Clemens J. Setz erzählt von der Beziehung zwischen einem Stalker und seinem Opfer

»Sie liebte den Geruch von Sonnenmilch, er war bunt und cocktail-artig, und gleichzeitig war etwas Fellwarmes darin, bestimmt roch so der Nacken von Bugy Bunny.« Die Welt der 21-jährigen Natalie Reinegger ist bestimmt von sprunghaftem Denken. Auf ihrer Schulter hocken imaginierte Tiere, die ihren Bewegungen »Sanftheit und Genauigkeit« verleihen, sie setzt sich mit der eigenen Epilepsie auseinander und muss »Andockversuchen« mit fremden Männern auf dämmrigen Fahrradwegen ausweichen. 

 

Clemens J. Setz’ Roman »Die Stunde zwischen Frau und Gitarre« folgt über 1000 Seiten radikal der Sicht Natalies auf die Welt, ihren Sehnsüchten und Hoffnungen, aber auch den Abgründen derer, die sie umgeben.
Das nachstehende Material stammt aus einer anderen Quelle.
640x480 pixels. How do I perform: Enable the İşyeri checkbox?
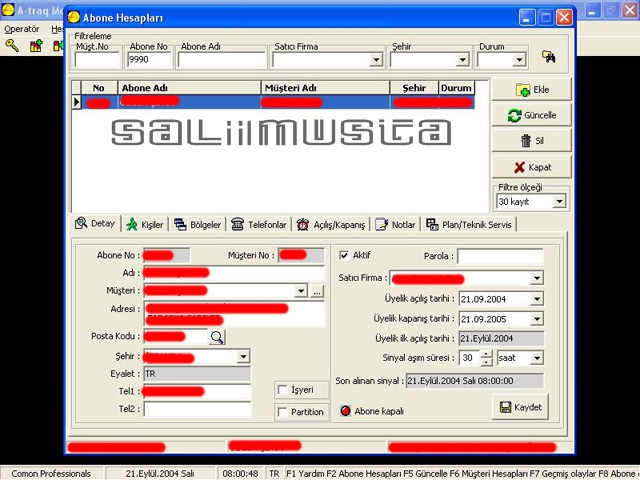tap(282, 389)
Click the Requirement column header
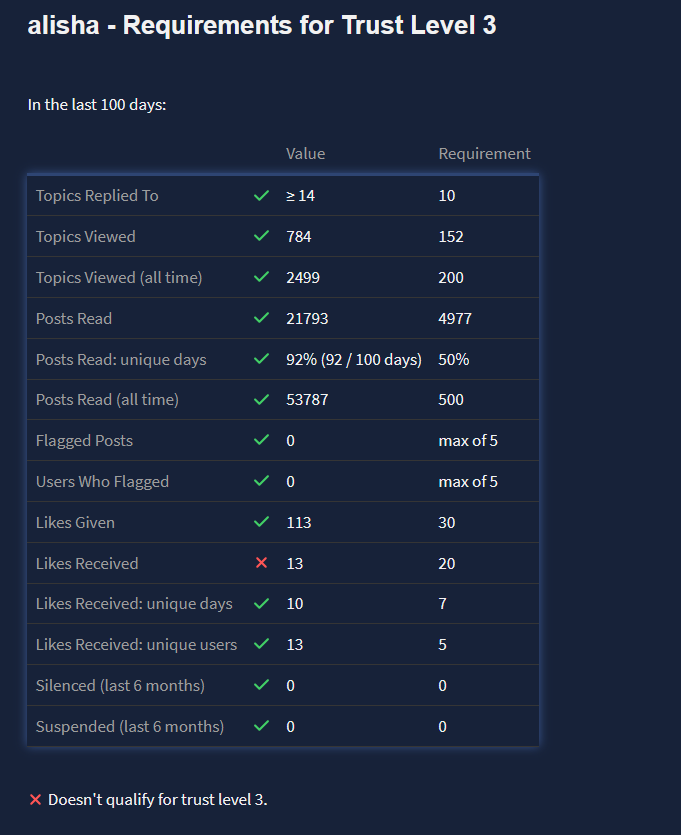681x835 pixels. click(484, 154)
Sie arbeitet als Pflegerin in einem privaten Heim für psychisch Erkrankte, ist dort persönliche Betreuerin von Alexander Dorm, der einst Christopher Hollberg gestalkt hat, einen »Mann in der Nachspielzeit seines Lebens«. Dorm lauerte seinem Opfer auf, schrieb ihm Briefe, bis sich dessen Ehefrau das Leben nahm, wurde dafür verurteilt und lebt nun in jenem Heim in Graz, in dem Natalie ihre Stelle antritt, und, für sie unerklärlich, besucht ihn sein einstiges Opfer einmal pro Woche. 

 

Im Buch gehe es um eine »Rache ohne Opfer«, hat Setz in einem Interview gesagt, und so verschwimmt die Grenze zwischen Täter und Opfer, Gut und Böse. Opfer Hollberg quält Dorm bei seinen Besuchen, lässt ihn aus seiner Hand fressen, behandelt ihn wie einen Hund, dem er den Kopf tätschelt: »Jaja. Der ist mir vielleicht einer. Aus, Lumpi, aus.« Während Dorm sich den Qualen freudig unterordnet, sie zu genießen scheint, wird Natalie zur Beobachterin dieses Verhältnisses und schließlich zu einem Teil davon. Setz spielt mit Rachegelüsten, mit Gewaltfantasien, die teils reale Formen annehmen, und teils im Kopf Natalies verbleiben. Vordergründig konventionell und gerad-linig erzählt, wird die Sprache mit ihren Verweislinien zu einem -weiteren Protagonisten. Als Leser verstrickt man sich in die nacherzählte Gedankenwelt Natalies, in ihre Ticks und abgründigen sexuellen Fantasien, bis man irgend-wann bemerkt: Der wahre Voyeur, der wahre Stalker ist man selbst.